À l’approche des élections communales, la prochaine A.G. de Démocratie Schaerbeekoise sera consacrée au droit de vote des étrangers non européens. La loi qui reconnaît ce droit a été enfin votée, non sans drame, le 19 mars 2004 et la circulaire du ministre de l’Intérieur qui la met en œuvre est présentement envoyée aux Collèges des communes. Est-ce un événement et quel événement ?
C’est d’abord, rappelons-le, un événement longtemps et presque désespérément attendu. C’est à la fin des années 70, et à la lumière notamment des élections communales de 1976 qu’un bon nombre d’associations d’immigrés et de soutien aux immigrés s’unirent dans la coordination « Objectif 82 ». Il s’agissait d’obtenir le droit de vote et d’éligibilité pour tous les étrangers établis, pour les élections communales de 1982. On se rendait compte que, dans les communes où les étrangers, travailleurs immigrés et leurs familles, étaient nombreux et sans aucun poids électoral, le risque de les voir devenir boucs émissaires d’une propagande démagogique était grand. À Schaerbeek on était payés pour le savoir : c’était l’époque où l’administration communale ne se préoccupait des étrangers que pour leur endosser tous les maux de la commune. Le principe affirmé par la coordination était bien traduit par le slogan de son affiche : « Vivre, travailler, décider ensemble ». Mais un changement de gouvernement en 1981 allait mettre pour un temps le mouvement de soutien aux immigrés sur la défensive et la revendication en sourdine. La question rejaillit en 1994 en raison d’une directive de l’Union européenne qui reconnaît le droit de vote et d’éligibilité municipal aux citoyens de l’Union qui résident dans un État membre sans en avoir la nationalité. Le parlement belge modifie la Constitution mais remet à plus tard le vote d’une loi qui étendrait la mesure aux non Européens…

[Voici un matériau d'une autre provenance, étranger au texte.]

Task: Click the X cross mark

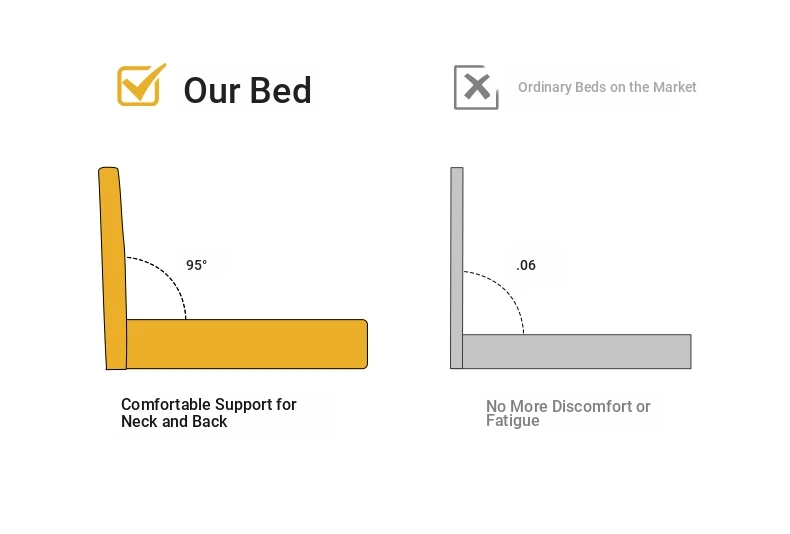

C’est ensuite un événement en un certain sens dépassé. Car, entretemps, la stabilisation de la population d’origine immigrée et les assouplissements progressifs de l’accès à la nationalité ont pour résultat qu’une grande partie de ceux pour qui on réclamait ce droit sont devenus Belges tout simplement. Les raisons pragmatiques de la revendication, qui la rendaient urgente, ont aujourd’hui disparu. Le phénomène est très visible à Schaerbeek : là où la démagogie xénophobe régnait souverainement en 1982, en 2000, toutes les listes démocratiques présentaient des candidats d’origine turque ou marocaine et ils sont plusieurs au collège.
C’est un événement toutefois nécessaire et qui reste capital. Pour des raisons de principe. Parce que ce qui fonde un droit à participer à la décision politique au plan local n’est pas la nationalité (belge ou européenne) mais la participation effective à la vie de la cité. C’est le slogan des origines : vivre, travailler, décider ensemble ; il faut se réjouir qu’il soit enfin reconnu et faire tout ce qu’on peut pour engager les personnes concernées à demander leur inscription sur les listes des électeurs.
C’est enfin, malheureusement, un événement tronqué. Car la loi du 19 mars 2004 introduit une double discrimination en défaveur des nouveaux électeurs. Ils obtiennent le droit de vote mais pas celui d’éligibilité, alors que ces deux droits sont liés en ce qui concerne les Européens. Et ils sont tenus d’introduire une déclaration par laquelle ils s’engagent à respecter la Constitution, les lois du peuple belge et la Convention de sauvegarde des droits de l’homme et des libertés fondamentales. En leur imposant cette démarche, le législateur jette une suspicion sur tous les étrangers non-européens.
Il n’y a pas de raison de pavoiser. Mais on ne peut non plus bouder ce qui est tout de même une avancée, si mitigée qu’elle soit. La démocratie avance à petits pas. Il faut surtout espérer qu’une saine campagne de sensibilisation permette à pas mal de nos voisins d’exercer la part de responsabilité qu’on leur concède et, plus généralement, que la compétition électorale dépasse les jeux d’image et de pouvoir et s’attache aux problèmes de fond de la vie communale.